While it’s still a far cry from the $716 billion recorded in those heady days, this time the markets are in better shape. For one, daily trading volume compared to the peak of two years ago is four to five times higher than it was. In 2018, the biggest daily volume was $37 billion. Crypto hasn’t had a trading day below that number since May 2019.
The primary driver of these liquid times appears to be Bitcoin, who has found a home on Wall Street.
Just yesterday, a senior Citibank analyst made the grandiose prediction to the bank’s clients that Bitcoin was heading for a six-figure valuation in 2021.
The thesis was based on the trend that investors who have been roughed up by turbulence in the traditional fiat markets are looking for somewhere safer to put their money, which in this case, is Bitcoin.
It’s a sentiment echoed by Anthony Scaramucci, the founder of SkyBridge Capital and the former communications chief of the Trump administration.

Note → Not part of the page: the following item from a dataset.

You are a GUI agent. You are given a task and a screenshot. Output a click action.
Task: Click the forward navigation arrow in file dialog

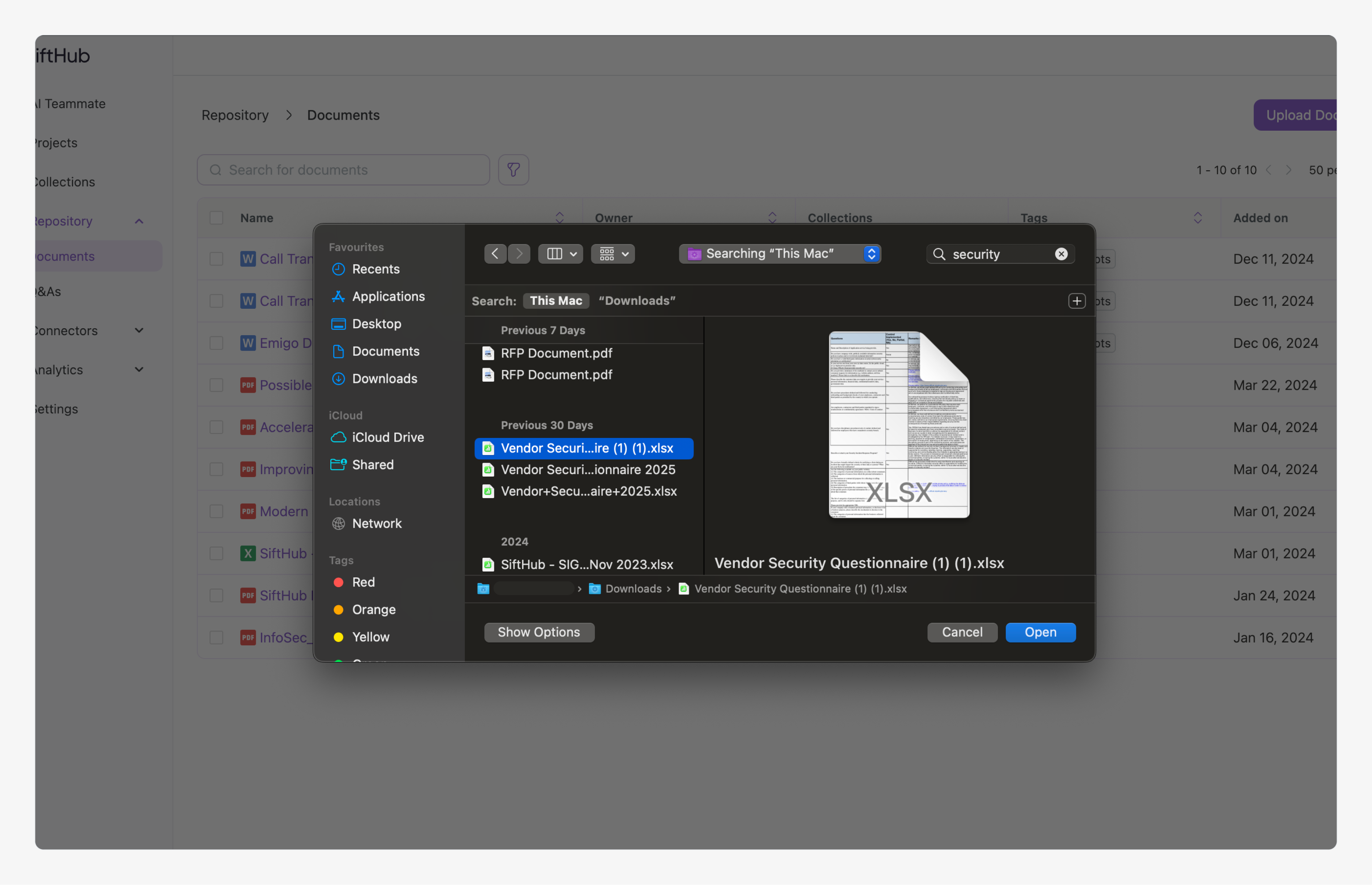tap(519, 253)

In a filings note posted last week, Scaramucci’s firm, which manages $7.7 billion in assets according to Reuters, said it “may seek exposure to digital assets.” It noted that by “digital assets,” the firm meant Bitcoin—but was not limited solely to the biggest cryptocurrency by market cap.
While that’s been going on, Bitcoin’s price set a new record this week as it posted its best-ever three-week close in its 12-year history.
The statistic is a signal of the market’s sentiment towards BTC, as opposed to the short sharp swings the currency has historically been famous for. In 2017, when Bitcoin hit $20,000 it pulled back quickly, suggesting the market felt the price was little more than hyperbole.
This time, however, Bitcoin’s price hasn’t behaved as it has traditionally. The three-week metric puts Bitcoin’s value at just shy of $16,000, indicating the market’s confidence in Bitcoin is much healthier.
Wall Street Struggles As Covid Cases Rise
Markets are looking for signs of a quicker recovery to the COVID epidemic and last night pharmaceutical company Moderna responded in kind.
The company’s own COVID vaccine had a 94.5% efficacy rate in tackling the virus, which pushed markets higher. But the rally wasn’t as significant as that of last week’s after Pfizer announced the results of its tests to find a cure.
At the time of writing, the FTSE 100 was down, and the DAX and CAC 40 were both flat. On Wall Street, the S&P and Dow futures markets were both down as news emerged that new cases have risen week on week in all 50 states.
Governors across the country are pushing for tighter restrictions to try and contain new outbreaks, dampening investor spirits.
Market watchers are now focusing on the latest US retail sales, industrial production and capacity utilisation figures, due in the next few days.